* **Aim of the task**
Which lines in the records below contain the word "dropdown"? Gather every one and copy each in full.

* **Data to use**
☆ ☆ ☆ ☆
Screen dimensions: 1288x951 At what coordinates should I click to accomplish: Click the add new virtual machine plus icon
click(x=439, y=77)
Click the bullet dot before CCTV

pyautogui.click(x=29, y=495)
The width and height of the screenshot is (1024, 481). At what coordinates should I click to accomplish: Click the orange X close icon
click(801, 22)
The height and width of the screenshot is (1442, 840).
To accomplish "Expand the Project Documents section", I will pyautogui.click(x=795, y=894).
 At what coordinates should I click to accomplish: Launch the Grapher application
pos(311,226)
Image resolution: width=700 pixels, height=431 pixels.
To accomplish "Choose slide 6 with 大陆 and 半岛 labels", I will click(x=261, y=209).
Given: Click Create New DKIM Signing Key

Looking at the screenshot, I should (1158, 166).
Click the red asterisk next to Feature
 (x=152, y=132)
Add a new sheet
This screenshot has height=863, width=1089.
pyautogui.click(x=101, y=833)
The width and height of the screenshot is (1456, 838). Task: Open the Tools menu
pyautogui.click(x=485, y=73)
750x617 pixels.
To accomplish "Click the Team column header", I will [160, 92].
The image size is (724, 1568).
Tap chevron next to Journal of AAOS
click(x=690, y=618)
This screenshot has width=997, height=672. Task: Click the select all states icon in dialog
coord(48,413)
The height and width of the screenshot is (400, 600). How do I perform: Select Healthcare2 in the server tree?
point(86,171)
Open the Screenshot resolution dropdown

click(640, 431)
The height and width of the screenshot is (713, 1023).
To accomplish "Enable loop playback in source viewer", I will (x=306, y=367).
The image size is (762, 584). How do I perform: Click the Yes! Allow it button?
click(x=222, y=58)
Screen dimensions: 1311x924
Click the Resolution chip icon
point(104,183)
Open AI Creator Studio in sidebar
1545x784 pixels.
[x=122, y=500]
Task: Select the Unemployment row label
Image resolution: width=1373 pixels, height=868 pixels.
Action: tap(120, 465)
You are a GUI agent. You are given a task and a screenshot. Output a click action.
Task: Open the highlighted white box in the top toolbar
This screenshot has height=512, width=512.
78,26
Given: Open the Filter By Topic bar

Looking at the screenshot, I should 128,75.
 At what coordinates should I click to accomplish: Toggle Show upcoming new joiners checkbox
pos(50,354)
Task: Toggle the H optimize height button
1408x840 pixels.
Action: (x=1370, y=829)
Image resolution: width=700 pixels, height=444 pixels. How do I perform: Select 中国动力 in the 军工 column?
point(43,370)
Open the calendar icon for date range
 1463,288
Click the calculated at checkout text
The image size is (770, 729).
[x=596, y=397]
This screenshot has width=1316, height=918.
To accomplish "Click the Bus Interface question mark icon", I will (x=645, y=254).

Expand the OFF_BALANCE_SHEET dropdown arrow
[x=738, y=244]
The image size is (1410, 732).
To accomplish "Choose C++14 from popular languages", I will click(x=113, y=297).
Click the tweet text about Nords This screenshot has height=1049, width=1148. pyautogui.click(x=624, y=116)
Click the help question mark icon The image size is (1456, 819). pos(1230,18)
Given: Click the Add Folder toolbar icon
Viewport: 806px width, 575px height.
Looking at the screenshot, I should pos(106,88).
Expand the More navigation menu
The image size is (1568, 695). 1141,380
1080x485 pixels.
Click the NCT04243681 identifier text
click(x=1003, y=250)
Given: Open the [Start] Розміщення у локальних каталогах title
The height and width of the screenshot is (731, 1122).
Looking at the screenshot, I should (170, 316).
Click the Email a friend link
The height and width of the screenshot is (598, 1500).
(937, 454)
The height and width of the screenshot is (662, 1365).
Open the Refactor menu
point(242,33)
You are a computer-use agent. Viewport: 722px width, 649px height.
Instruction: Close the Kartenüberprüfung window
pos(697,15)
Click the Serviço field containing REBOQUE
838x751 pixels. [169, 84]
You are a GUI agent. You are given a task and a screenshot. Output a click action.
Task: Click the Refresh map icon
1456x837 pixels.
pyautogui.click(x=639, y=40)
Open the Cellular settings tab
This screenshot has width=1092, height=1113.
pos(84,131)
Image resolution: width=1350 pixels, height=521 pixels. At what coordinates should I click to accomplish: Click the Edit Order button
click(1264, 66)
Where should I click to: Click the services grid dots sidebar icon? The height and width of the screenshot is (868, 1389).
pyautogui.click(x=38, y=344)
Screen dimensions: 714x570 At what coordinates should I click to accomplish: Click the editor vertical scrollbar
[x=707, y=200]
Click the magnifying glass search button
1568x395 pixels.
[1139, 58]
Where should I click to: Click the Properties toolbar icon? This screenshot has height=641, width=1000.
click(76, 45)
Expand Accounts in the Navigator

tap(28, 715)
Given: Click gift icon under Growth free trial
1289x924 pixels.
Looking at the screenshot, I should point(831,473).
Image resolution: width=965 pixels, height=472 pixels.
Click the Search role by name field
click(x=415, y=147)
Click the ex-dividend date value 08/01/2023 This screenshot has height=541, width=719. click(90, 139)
☆ ☆ ☆ ☆
* **Output for this exercise**
Open the Screenshot resolution dropdown
Expand the OFF_BALANCE_SHEET dropdown arrow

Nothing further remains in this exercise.